How many parameter in this printf() function? [duplicate]

Printf can take as many arguments as you want.

In the man page you can see a ... at the end, which stands for a var args.

If you got 96 times %s in your first argument, you'll have 97 arguments (The first string + the 96 replaced strings ;) )

printf can take any number of inputs. This is what printf prototype looks like:

int printf ( const char * format, ... );

As you can see, ... is an indication of variable number of arguments.

An example is:

 printf("%i %d %f %c %s", int_var, int_var, float_var, char_var, string_var);

These are format specifiers: %i, %d, %f, %c, %s, and these correspond to the variables in order: int_var, int_var, float_var, char_var, string_var

NO it takes variable number of arguments.

int printf(const char *format, ...) takes variable no of arguments

format − This is the string that contains the text to be written to stdout. It can optionally contain embedded format tags that are replaced by the values specified in subsequent additional arguments and formatted as requested.

The printf function uses its first argument to determine how many arguments will follow and of what types they are.
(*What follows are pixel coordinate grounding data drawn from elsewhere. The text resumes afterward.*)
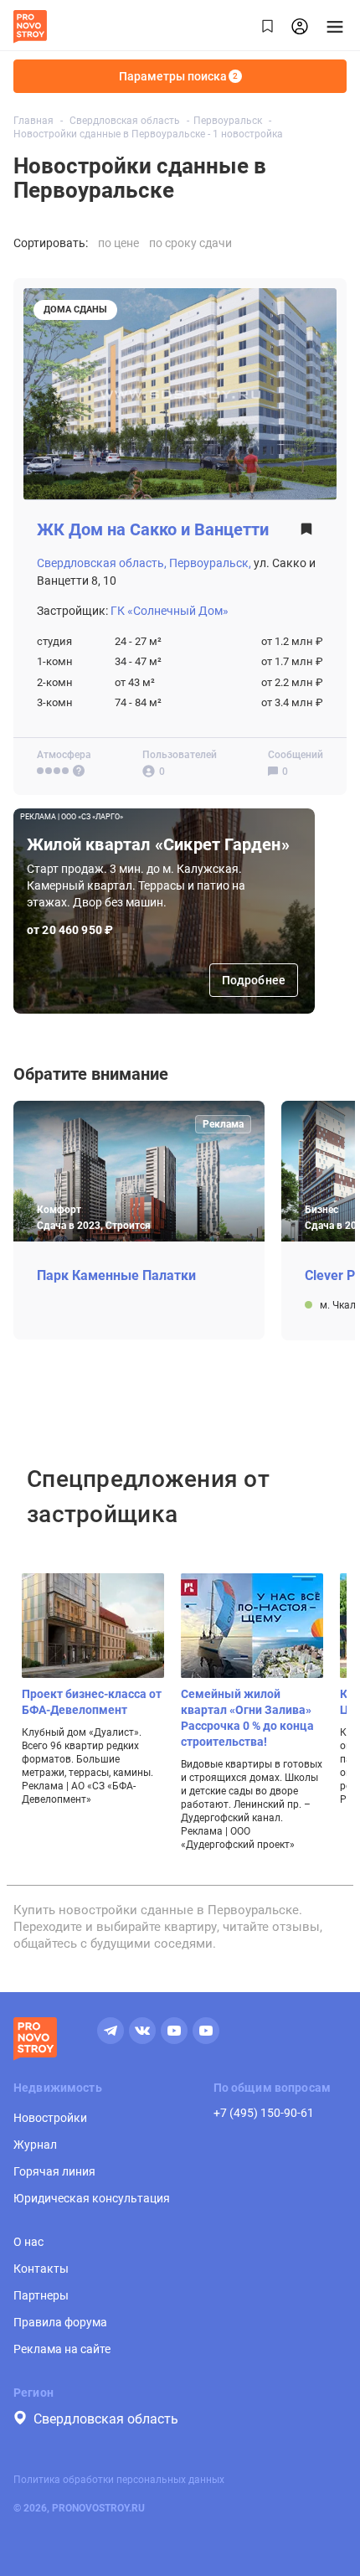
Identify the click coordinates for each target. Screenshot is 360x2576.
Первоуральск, (210, 563)
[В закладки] (306, 534)
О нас (28, 2241)
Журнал (35, 2144)
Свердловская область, (102, 563)
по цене (118, 243)
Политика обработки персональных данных (118, 2480)
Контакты (41, 2268)
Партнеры (41, 2295)
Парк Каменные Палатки (116, 1275)
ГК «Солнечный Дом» (170, 610)
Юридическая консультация (91, 2198)
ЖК (153, 529)
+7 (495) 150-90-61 (263, 2112)
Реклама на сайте (62, 2349)
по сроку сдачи (190, 243)
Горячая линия (54, 2171)
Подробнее (253, 980)
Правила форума (60, 2322)
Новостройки (50, 2117)
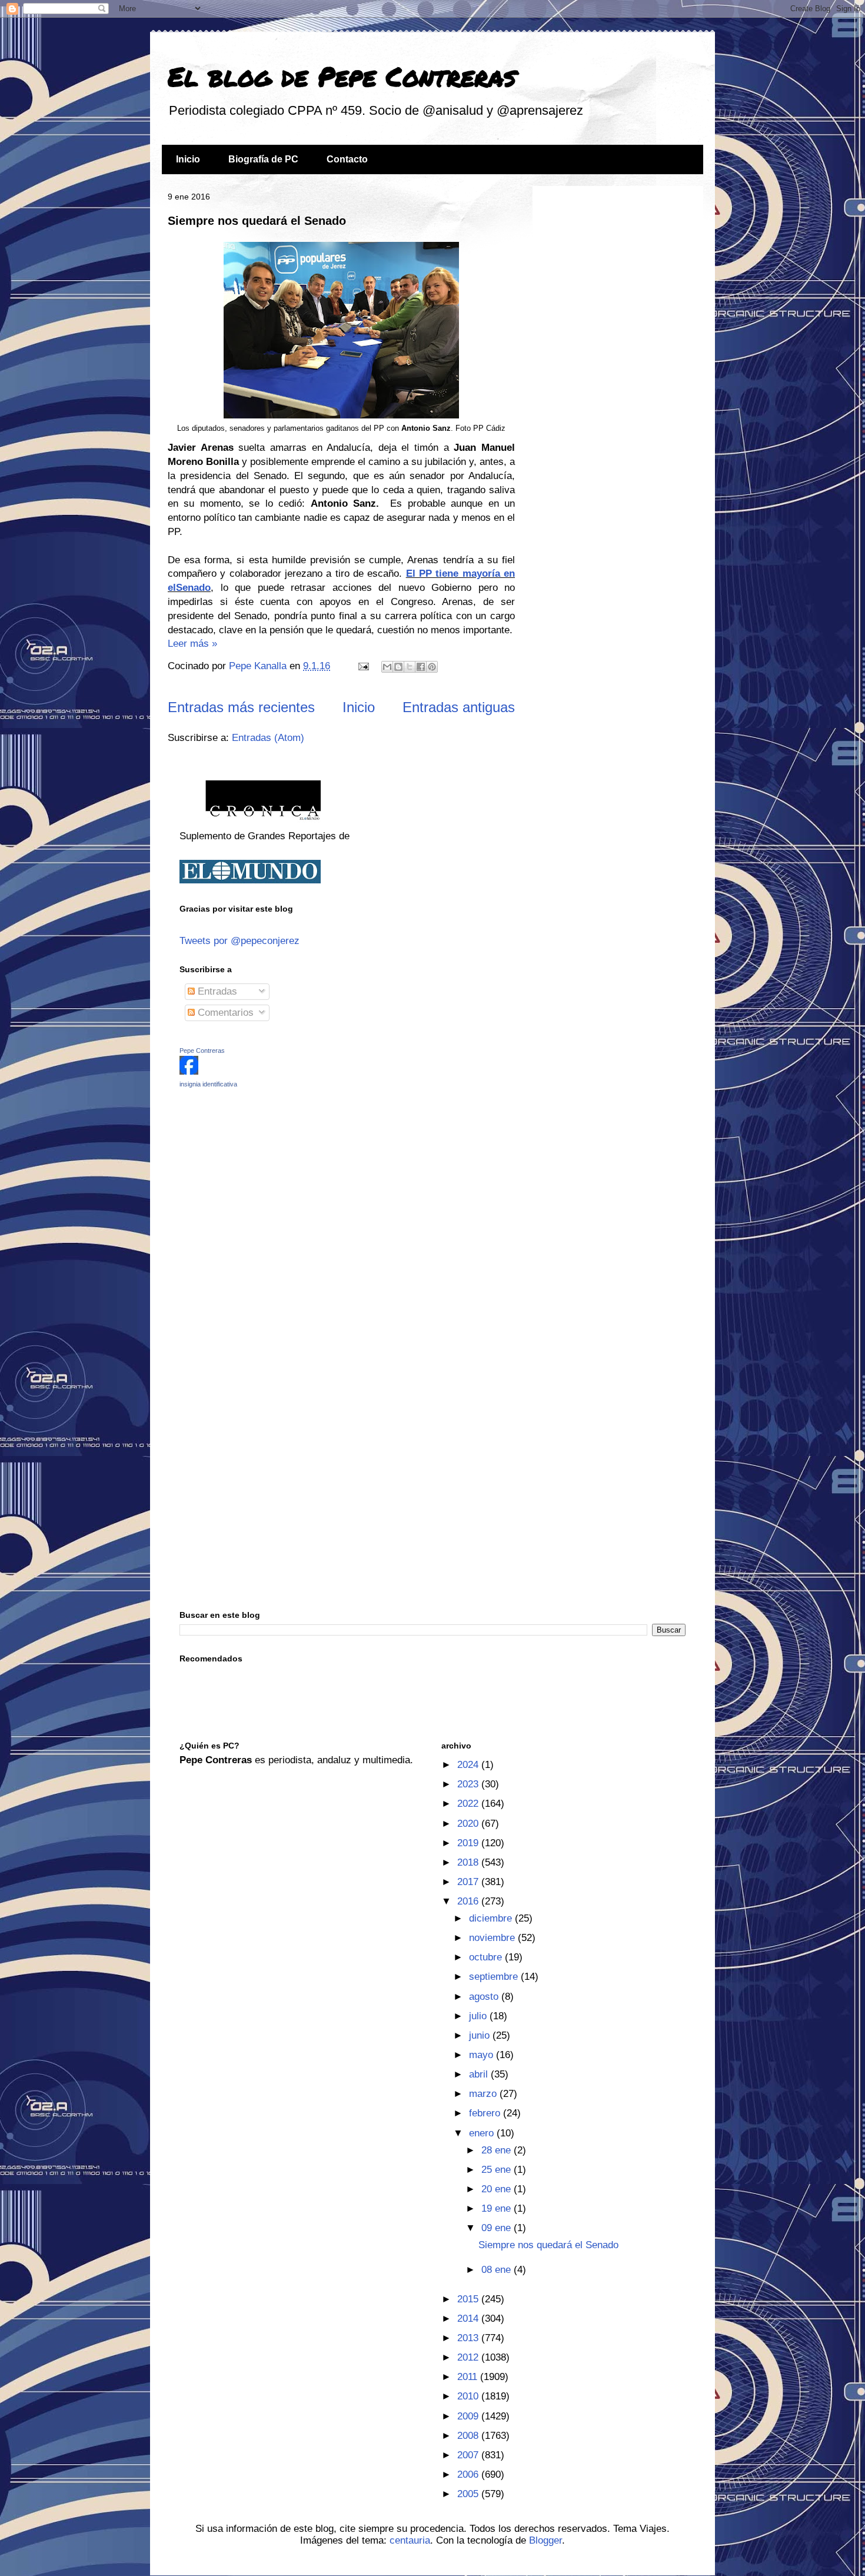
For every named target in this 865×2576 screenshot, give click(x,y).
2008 (469, 2435)
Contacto (347, 159)
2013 (469, 2338)
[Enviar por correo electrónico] (387, 667)
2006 (469, 2474)
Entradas (216, 991)
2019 (469, 1843)
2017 (469, 1881)
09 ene (497, 2227)
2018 (469, 1862)
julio (479, 2016)
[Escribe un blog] (398, 667)
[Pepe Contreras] (188, 1071)
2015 (469, 2299)
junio (481, 2035)
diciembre (492, 1918)
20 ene (497, 2189)
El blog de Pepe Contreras (342, 76)
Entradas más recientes (241, 707)
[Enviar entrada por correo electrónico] (362, 666)
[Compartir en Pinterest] (432, 667)
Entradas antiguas (458, 707)
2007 (469, 2455)
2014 (469, 2318)
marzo (484, 2093)
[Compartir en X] (409, 667)
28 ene (497, 2150)
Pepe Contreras (202, 1050)
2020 (469, 1823)
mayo (482, 2054)
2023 (469, 1784)
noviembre (493, 1937)
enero (483, 2133)
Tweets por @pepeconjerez (239, 940)
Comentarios (224, 1012)
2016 (469, 1901)
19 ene (497, 2208)
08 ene (497, 2269)
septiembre (495, 1976)
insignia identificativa (208, 1084)
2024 (469, 1764)
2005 (469, 2493)
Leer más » (192, 643)
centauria (410, 2540)
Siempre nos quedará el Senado (257, 220)
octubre (487, 1957)
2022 (469, 1803)
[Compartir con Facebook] (421, 667)
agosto (485, 1996)
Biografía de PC (263, 159)
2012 (469, 2357)
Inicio (188, 159)
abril (480, 2074)
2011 (468, 2376)
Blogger (545, 2540)
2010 (469, 2396)
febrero (486, 2113)
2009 (469, 2416)
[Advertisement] (253, 1180)
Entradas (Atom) (268, 737)
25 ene (497, 2169)
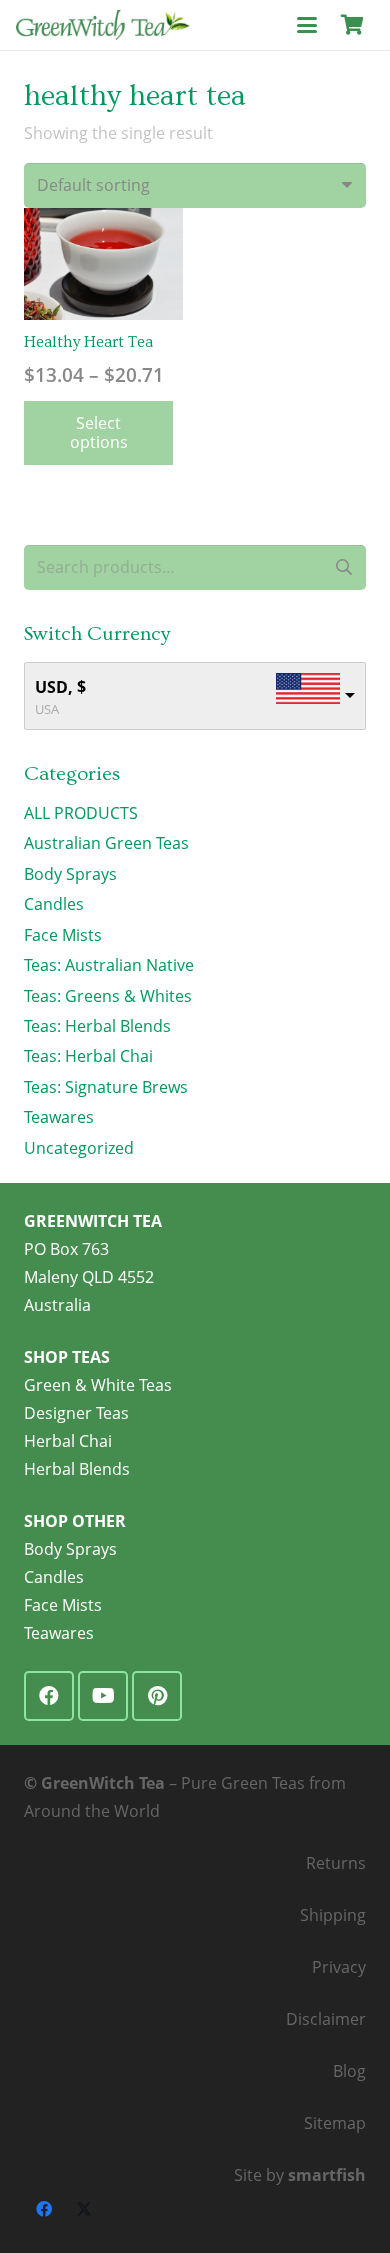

If you don’t use enough arguments or if they are of the wrong type than printf will get confuses, with as a result wrong answers.

And rest of the arguments are the variables for the format tags that you gave in the first argument (as a string).

Pleas read here

Please Look:

printf("StudentId: %d CGPA: %f", id, cgpa); //3 arguments 
printf("Name: %s StudentId: %d CGPA: %f", name, id, cgpa); // 4 arguments 

The printf() can takes variable length of arguments.